Join the conversation
  1. alanm9 says

    Actually durability is near the top of my list, but more because I’m cheap. My wife and I have the same metal frame bikes for years, drive 10 year old cars in great shape, reuse and recycle, I bike to work most days and she works from home, etc. You know, all the smug stuff. We could do more I’m sure, but on the bell curve I think we’re well down the slope.

  2. Jeff vdD says

    Wait, “not sexy” was gone?

    I over-index on convenience, because of how I value my time. I care for my drivetrain, but might immersion wax extend component life by half again? I’m a sucker for new kit, need to be better at passing the still perfectly good older items along to someone else so there’s one less purchase of new. I drive to a lot of rides. And it’s been year (not a typo) since I purchased one most recently. I can do better on these fronts.
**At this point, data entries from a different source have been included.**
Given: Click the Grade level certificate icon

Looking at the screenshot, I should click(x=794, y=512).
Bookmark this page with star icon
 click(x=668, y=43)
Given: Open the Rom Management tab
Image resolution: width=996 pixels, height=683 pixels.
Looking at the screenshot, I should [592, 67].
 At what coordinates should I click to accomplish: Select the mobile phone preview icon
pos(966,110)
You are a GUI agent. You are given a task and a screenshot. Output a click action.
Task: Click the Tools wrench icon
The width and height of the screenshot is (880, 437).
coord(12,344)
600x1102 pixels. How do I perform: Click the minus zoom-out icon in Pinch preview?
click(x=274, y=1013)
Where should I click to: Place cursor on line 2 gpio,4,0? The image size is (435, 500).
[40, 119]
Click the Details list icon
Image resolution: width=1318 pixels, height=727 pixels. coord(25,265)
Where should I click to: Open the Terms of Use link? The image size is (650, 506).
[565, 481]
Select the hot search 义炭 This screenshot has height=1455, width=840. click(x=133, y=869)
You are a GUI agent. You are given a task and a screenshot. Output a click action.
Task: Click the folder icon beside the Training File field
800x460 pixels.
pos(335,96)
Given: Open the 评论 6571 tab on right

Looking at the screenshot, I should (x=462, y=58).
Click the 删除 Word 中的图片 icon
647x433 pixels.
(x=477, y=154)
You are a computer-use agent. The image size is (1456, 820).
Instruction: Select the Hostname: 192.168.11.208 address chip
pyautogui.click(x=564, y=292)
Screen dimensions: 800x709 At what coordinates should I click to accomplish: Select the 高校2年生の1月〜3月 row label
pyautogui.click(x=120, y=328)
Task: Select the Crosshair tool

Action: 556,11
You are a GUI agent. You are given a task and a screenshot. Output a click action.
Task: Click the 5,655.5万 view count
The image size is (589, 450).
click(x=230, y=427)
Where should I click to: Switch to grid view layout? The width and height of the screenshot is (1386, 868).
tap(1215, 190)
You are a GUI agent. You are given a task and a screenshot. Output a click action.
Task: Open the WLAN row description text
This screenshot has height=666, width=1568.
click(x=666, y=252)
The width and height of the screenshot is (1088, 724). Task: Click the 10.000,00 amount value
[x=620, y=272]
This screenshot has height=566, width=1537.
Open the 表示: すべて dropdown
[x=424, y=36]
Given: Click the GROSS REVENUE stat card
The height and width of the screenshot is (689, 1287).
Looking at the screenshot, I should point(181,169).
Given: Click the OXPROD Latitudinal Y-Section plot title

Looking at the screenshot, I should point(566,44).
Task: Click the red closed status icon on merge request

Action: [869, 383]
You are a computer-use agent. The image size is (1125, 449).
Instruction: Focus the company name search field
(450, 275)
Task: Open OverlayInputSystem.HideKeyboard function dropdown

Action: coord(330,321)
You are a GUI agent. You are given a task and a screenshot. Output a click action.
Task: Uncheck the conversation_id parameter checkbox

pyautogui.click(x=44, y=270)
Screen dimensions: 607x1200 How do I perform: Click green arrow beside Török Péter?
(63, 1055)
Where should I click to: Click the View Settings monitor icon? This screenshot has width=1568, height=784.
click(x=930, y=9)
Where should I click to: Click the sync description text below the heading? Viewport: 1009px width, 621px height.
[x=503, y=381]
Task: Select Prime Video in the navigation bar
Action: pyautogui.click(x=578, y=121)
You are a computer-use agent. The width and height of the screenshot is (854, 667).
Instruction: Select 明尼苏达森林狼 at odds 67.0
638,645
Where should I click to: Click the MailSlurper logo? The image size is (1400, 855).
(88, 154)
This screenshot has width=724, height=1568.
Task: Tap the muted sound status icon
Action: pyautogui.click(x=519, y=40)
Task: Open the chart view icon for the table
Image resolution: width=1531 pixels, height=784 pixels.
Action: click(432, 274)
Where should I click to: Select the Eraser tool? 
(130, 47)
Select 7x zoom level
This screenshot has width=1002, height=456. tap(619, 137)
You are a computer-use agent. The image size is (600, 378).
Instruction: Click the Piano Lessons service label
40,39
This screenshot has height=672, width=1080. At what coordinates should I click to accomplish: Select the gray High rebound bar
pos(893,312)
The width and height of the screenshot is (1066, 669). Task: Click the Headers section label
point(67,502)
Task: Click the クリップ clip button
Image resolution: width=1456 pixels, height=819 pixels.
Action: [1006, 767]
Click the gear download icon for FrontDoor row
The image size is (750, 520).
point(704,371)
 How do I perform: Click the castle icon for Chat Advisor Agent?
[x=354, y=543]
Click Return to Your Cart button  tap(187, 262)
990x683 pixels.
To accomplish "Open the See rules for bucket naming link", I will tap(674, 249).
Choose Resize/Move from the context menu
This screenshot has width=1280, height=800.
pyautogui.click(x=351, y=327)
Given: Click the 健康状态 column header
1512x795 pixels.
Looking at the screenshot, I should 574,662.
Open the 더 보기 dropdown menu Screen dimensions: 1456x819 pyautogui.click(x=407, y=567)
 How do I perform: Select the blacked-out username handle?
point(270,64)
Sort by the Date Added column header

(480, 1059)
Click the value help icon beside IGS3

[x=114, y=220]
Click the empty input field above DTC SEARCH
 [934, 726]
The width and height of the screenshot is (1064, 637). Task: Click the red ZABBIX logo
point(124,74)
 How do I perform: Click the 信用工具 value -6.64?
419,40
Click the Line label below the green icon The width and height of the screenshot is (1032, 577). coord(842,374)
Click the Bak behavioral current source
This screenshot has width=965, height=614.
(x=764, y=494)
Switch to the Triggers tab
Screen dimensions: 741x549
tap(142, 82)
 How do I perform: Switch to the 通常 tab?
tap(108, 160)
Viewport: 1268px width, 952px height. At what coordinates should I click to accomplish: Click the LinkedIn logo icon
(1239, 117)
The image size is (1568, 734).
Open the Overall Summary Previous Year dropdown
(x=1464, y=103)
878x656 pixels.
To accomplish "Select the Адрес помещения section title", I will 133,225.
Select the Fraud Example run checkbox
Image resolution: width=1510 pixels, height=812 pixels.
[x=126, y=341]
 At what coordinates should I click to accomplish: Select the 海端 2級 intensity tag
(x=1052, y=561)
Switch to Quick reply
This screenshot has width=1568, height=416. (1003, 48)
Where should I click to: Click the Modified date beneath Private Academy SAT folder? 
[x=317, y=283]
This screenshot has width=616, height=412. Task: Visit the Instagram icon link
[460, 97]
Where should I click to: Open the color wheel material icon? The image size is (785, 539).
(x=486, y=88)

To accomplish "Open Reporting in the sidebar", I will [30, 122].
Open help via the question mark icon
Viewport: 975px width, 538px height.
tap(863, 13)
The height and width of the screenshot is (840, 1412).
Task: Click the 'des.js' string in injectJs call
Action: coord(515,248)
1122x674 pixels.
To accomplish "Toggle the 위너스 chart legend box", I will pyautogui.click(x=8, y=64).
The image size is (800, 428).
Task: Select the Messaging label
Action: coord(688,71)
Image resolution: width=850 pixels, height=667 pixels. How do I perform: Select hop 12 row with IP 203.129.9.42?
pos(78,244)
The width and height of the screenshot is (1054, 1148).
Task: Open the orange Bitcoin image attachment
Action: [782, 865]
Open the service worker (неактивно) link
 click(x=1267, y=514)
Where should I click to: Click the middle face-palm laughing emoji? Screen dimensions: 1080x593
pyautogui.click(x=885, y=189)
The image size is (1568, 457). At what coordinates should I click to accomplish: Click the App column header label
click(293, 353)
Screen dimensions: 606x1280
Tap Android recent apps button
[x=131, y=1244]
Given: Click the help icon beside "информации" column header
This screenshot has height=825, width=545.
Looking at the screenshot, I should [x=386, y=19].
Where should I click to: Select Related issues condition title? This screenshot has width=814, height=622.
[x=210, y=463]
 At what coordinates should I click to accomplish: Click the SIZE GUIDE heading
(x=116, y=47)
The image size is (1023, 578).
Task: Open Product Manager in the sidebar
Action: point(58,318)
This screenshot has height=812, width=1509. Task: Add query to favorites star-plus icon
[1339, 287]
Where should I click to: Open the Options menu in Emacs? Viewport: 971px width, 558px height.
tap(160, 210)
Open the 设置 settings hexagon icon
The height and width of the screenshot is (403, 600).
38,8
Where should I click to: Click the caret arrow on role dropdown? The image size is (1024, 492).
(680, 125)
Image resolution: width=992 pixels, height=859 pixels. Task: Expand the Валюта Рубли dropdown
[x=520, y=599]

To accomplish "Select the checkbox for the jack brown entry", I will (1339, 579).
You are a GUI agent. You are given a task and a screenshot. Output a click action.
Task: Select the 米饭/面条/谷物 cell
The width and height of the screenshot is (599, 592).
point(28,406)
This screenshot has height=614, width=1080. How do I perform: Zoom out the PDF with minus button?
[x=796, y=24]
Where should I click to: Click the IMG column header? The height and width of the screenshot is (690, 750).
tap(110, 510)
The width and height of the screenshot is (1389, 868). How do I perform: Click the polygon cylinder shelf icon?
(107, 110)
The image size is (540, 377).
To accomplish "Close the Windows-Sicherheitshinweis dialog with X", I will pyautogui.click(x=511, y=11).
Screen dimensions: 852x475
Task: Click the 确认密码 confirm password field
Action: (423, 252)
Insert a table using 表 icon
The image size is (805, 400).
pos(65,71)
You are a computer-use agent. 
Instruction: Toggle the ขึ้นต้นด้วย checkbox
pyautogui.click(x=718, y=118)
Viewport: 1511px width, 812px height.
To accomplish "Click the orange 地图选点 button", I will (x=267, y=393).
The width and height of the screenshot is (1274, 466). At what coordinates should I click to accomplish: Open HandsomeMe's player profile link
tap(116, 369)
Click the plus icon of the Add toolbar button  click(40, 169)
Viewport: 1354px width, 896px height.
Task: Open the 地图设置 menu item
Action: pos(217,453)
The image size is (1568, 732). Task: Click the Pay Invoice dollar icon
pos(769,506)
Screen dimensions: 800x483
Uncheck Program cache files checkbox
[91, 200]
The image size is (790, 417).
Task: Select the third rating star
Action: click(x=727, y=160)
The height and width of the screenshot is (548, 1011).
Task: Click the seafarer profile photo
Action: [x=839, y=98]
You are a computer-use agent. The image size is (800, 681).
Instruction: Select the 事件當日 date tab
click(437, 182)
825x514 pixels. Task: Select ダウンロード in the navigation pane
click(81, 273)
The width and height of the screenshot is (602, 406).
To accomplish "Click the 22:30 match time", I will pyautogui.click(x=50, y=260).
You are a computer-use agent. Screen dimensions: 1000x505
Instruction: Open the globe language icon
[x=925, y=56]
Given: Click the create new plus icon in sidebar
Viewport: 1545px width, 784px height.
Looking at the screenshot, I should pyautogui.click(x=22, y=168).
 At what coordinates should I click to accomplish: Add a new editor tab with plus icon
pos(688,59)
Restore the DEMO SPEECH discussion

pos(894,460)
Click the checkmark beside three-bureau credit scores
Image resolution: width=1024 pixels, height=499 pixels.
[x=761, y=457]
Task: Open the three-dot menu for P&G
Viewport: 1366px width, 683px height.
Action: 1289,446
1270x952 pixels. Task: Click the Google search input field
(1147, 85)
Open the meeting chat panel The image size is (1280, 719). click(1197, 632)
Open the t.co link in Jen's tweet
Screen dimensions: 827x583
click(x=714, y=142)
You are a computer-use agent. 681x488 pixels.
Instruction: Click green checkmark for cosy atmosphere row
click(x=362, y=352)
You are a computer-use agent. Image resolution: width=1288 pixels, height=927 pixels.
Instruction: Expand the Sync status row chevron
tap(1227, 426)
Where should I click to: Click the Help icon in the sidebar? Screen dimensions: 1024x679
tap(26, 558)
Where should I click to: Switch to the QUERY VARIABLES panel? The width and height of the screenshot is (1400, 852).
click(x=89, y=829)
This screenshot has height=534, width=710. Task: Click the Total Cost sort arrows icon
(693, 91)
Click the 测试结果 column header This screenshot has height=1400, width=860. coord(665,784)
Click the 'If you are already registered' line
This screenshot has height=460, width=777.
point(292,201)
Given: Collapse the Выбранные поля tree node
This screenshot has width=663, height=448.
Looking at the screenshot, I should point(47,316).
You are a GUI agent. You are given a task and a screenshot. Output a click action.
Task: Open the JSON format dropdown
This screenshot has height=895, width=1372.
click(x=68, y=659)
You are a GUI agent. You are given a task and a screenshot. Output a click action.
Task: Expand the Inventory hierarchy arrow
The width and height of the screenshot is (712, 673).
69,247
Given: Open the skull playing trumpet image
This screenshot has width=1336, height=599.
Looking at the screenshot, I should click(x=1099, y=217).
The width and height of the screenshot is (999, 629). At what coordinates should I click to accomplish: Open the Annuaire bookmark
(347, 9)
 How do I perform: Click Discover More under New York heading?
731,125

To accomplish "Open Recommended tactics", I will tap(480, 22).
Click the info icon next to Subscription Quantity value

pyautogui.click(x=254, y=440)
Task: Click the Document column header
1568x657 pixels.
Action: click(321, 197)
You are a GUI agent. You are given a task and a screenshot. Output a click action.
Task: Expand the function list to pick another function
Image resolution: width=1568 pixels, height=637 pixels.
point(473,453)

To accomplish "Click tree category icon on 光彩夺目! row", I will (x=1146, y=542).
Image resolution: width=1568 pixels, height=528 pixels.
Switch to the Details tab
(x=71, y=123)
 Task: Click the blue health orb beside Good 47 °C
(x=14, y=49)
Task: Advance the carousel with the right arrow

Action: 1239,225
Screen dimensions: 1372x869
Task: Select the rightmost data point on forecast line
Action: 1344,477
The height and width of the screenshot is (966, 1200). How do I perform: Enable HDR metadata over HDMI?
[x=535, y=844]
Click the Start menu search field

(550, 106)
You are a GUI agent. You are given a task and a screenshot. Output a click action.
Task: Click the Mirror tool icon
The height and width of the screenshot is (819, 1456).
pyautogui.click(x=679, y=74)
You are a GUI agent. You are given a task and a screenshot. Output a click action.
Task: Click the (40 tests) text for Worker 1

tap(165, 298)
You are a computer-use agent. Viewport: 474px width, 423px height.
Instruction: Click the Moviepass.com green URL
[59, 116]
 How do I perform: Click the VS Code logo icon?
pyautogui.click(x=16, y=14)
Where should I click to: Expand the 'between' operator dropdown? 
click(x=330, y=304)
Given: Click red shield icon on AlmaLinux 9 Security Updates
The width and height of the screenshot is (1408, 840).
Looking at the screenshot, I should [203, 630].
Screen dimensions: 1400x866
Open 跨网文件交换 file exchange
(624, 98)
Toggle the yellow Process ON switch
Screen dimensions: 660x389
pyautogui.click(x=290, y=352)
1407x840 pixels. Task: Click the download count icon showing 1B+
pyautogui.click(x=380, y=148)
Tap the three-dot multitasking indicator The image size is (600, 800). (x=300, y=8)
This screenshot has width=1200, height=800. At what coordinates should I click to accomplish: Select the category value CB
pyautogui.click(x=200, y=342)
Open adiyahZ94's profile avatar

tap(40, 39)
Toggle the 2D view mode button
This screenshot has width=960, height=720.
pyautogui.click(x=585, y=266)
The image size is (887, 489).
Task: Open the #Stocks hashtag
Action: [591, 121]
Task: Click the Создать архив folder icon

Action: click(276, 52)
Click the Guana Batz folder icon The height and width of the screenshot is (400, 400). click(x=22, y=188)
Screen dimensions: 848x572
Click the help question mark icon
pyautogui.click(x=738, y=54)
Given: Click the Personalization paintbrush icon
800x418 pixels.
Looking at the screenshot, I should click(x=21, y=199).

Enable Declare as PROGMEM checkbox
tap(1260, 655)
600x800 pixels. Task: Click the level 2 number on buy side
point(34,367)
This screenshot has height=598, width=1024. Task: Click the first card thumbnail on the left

    I tend to keep my bikes, and most are metal, so, there’s that. I patch the few tubes on the few bikes that still wear them. My commute for work (on the rare days I go in) and my local errands are almost always by bike.

    I’m fortunate to be at a point where I’m willing and able to pay for sustainability. Please keep working with producers to pay attention to this. And get me to pay attention.

  3. Ransom says

    I’ve tried reusable veggie bags and beeswax coated cotton storage wraps; unfortunately, avoiding food waste via the impossibility of crisper settings seems to involve a dismaying amount of plastic film. This was made clear to my by our recycling service’s collection bag which we fill biweekly despite our increasing alarm. To drag this into the current context, while all my bikes are metal, I’m not sure anyone should torture themselves about two pounds of carbon and epoxy that will bring them great joy for a few years. We should all be looking for ways to do better by the world, but there’s still a lot of low-hanging fruit, and no shortage of opportunities to question our decisions.
    In the fraught conversational climate, please do not take this as any suggestion that you’re worrying about the wrong things; only that in this worthy endeavor you remember to be gentle to yourself and the other folks on the ride.
    With apologies for one last fragment, I often wish we were better at selling “works reliably, and will do for five years” as the peak of luxury. To make “just works” sexy, and not in the Apple “comes with drivers for the latest peripherals” sense.

  4. khal spencer says

    I think I have ranted and railed on this site about the rise of “planned obsolescence” in cycling stuff. Maybe it is not planned to be shitcanned, but when there is this move to “ok, we can slam one more cog into that rear triangle” and leave the rest of us fruitlessly scrambling for replacement parts for our old ten or nine speed rig, that bothers the shit out of me. One, because I hate wasting equipment and two, because philosophically, I think bicycles should be the mark of sustainability.

    Of course if bikes and their bits last half a century, you don’t necessarily sell more of them, so I get that. So where do we land? I don’t race, so I don’t count every gram or every third decimal place of wind drag and I suspect most of us actually don’t need that. So what do we need?